On Tuesday, the Contra Costa County Board of Supervisors voted to close the Orin Allen Youth Rehabilitation Facility in Byron.
The closure will occur sometime in the next 60-90 days and which includes the transition of 36 staff members from Orin Allen to new positions within the county probation department.
The January 2023 closure was supported by Supervisors Candace Andersen, Diane Burgis and Karen Mitchoff. Supervisor John Gioia and Supervisor Glover voted against the plan citing they wanted the closure to occur in March of 2023.
The operating expenses for Orin Allen Youth Rehabilitation Facility (OAYRF) total approximately $6,546,500 for fiscal year 2022-23. The latest estimate on deferred maintenance needs is $5.4 million based on the facility condition assessment report completed by Gordian in 2021. Additionally, the average annual maintenance for the facility is $595,579.

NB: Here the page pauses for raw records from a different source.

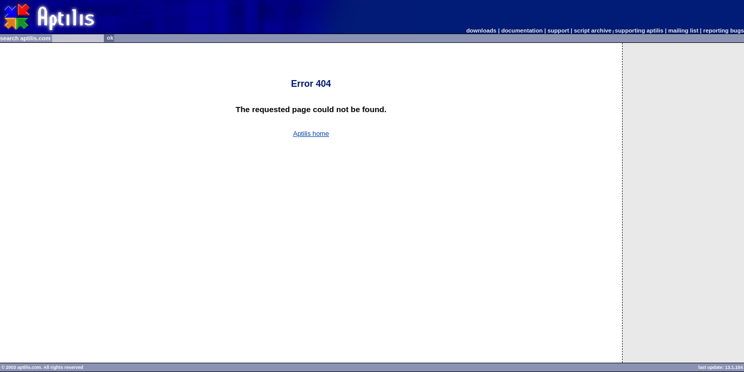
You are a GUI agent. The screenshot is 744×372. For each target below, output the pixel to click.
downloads (481, 30)
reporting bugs (723, 30)
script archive (594, 30)
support (558, 30)
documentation (521, 30)
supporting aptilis (639, 30)
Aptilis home (311, 133)
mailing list (683, 30)
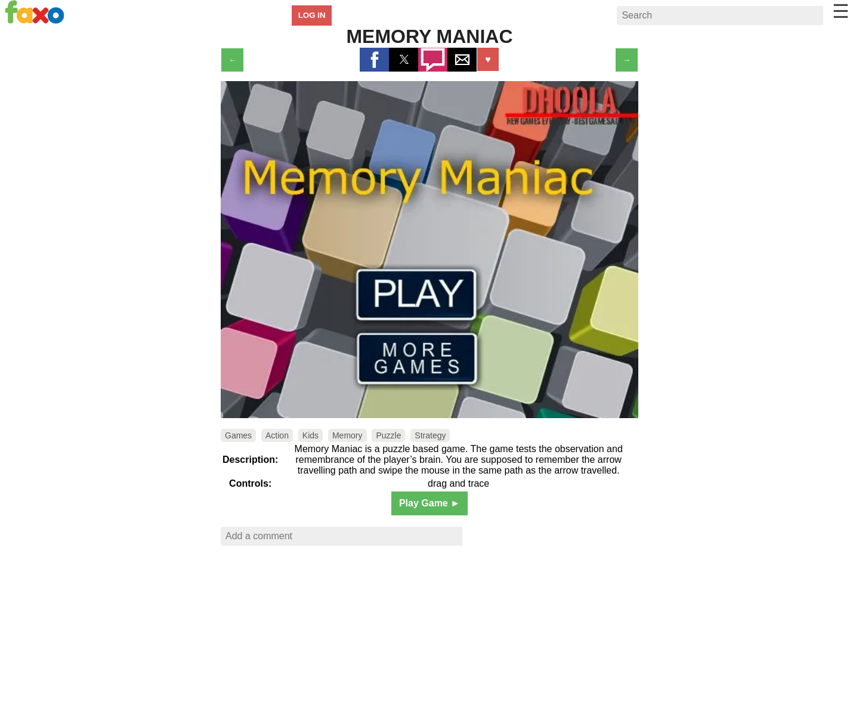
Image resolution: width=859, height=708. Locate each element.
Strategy (430, 435)
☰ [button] (840, 11)
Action (277, 435)
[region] (429, 631)
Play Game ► (429, 503)
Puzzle (388, 435)
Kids (310, 435)
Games (238, 435)
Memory (347, 435)
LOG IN (312, 15)
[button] (374, 60)
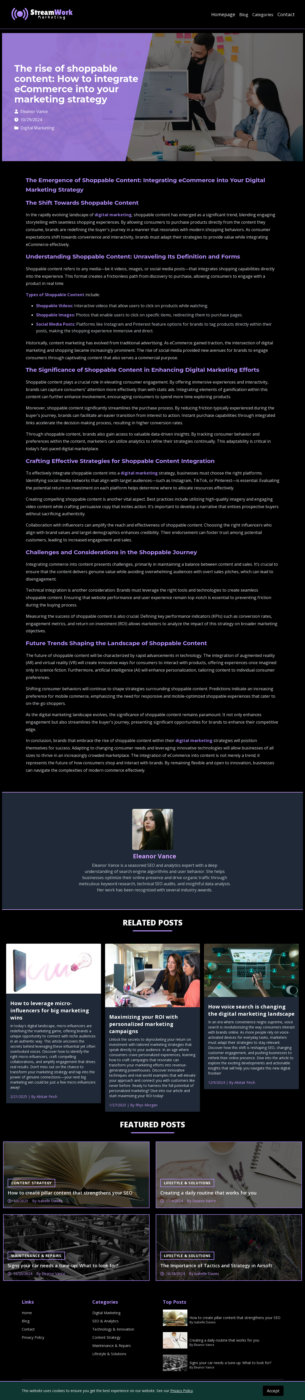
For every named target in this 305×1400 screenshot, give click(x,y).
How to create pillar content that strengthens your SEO (234, 1317)
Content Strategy (106, 1337)
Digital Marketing (34, 128)
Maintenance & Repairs (111, 1345)
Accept (273, 1391)
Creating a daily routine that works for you (224, 1340)
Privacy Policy (33, 1337)
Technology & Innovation (113, 1329)
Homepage (223, 14)
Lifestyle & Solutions (109, 1353)
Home (27, 1312)
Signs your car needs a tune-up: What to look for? (230, 1362)
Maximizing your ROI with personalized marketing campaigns (143, 1024)
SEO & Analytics (105, 1321)
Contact (286, 14)
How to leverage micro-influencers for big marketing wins (49, 1010)
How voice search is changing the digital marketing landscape (251, 1010)
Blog (243, 14)
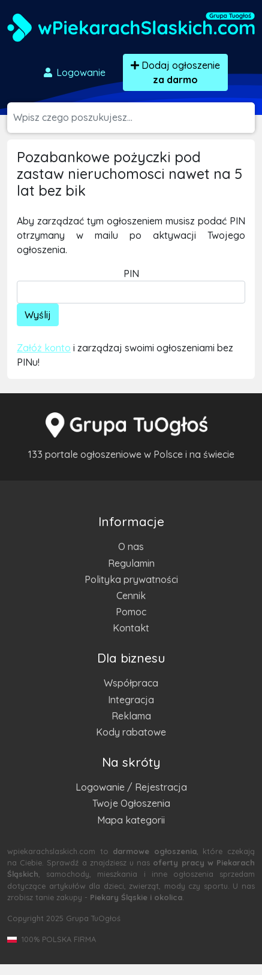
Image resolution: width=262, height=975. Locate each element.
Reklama (131, 716)
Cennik (131, 596)
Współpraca (131, 683)
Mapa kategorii (131, 820)
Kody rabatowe (131, 732)
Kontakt (131, 628)
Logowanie (74, 72)
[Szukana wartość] (134, 117)
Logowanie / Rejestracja (131, 787)
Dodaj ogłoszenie (175, 72)
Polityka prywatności (131, 579)
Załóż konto (44, 348)
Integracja (131, 700)
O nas (131, 546)
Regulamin (131, 563)
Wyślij (38, 315)
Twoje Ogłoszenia (131, 803)
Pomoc (131, 612)
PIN (131, 274)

As designed, OAYRF is considered minimum security, and is intended to serve low to moderate risk youth. This facility has a Board of State and Community Corrections rated bed capacity of 100.
During the presentation to the Board, Chief Probation Officer Esa Ehmen-Krause highlighted the Briones Youth Academy youth paths and pathways they take with juveniles (see graphic). She also noted the population decrease at the facility citing reform efforts, increased advocacy or various strategies implemented locally.
She believed it was the “significant acknowledgement that low and moderate at-risk youth don’t belong in an incarcerated environment” away from their community.
“Overall, the population at Orin Allen continues to decrease,” said Ehmen-Krause. “To date, since 2019, there have only been 149 youth committed to Orin Allen. One might try and argue COVID-19 artificially deflated the population, however, I’d like to point out the count in Sept. 2019 prior to the pandemic was 18, and the count at the height of the pandemic was slightly higher at 20.”
- April 1, 2018 – 62
- April 1, 2020 – 29
- April 1, 2022 – 10
- Sept. 1, 2022 – 11
She also called the outcomes of the program “abysmal” with data showing the recidivism rates at 76.9% in 2021 and 54.5% in 2020.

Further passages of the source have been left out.